One of the things I love about music it's its inherent capacity to transmit ideas and perspectives. I always considered music to be a "time machine" - when we close our eyes and listen attentively we can be transported through space and time, as if -just for a brief moment- ignoring the laws of Physics in order to follow those laws of Memory and Imagination.

To me, the act of listening to 'classical music' represents a journey in space and time to the Europe of the XVII, XVIII and XIX centuries. When I hear the works of Chopin, Beethoven, Vivaldi, Mozart, Tschaikovsky and Schubert I suddenly find myself in Florence, Rome, Vienna, Berlin, Saint Petersburg or Moscow, inside the palaces of extinct kingdoms and wandering across long-forgotten war fields. With easiness I find myself submerged in by-gone worlds, in the Modern and Pre-Contemporary Era of Western History, in the "Old World" and its natural and historical beauty.

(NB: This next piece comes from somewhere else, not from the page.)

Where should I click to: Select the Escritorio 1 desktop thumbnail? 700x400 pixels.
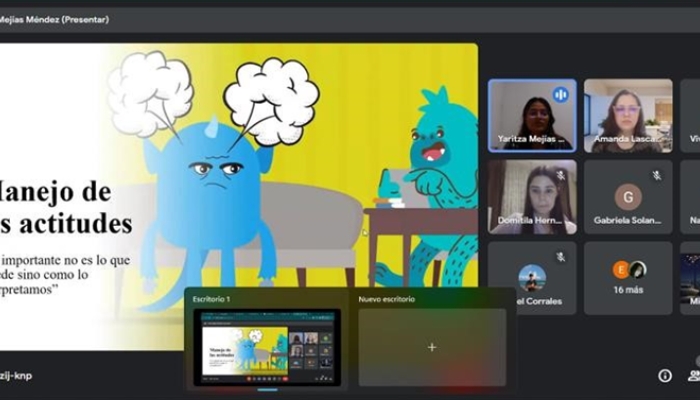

Spanning from Barroque to Romanticism, the sublime works of these composers of old allow us to glance, with increasing wonder, the world in which they lived. I really appreciate the treasures of Classical Music, because they allow me to have a glimpse of an era I did not experience, but would have loved to. I even become nostalgic at times - nostalgic of an era I missed because I was born two or three centuries later, in the stupid banality of the XXI Century, where what is plastic, easy, stupid, and simple is praised over what is artistic, complicated and classic.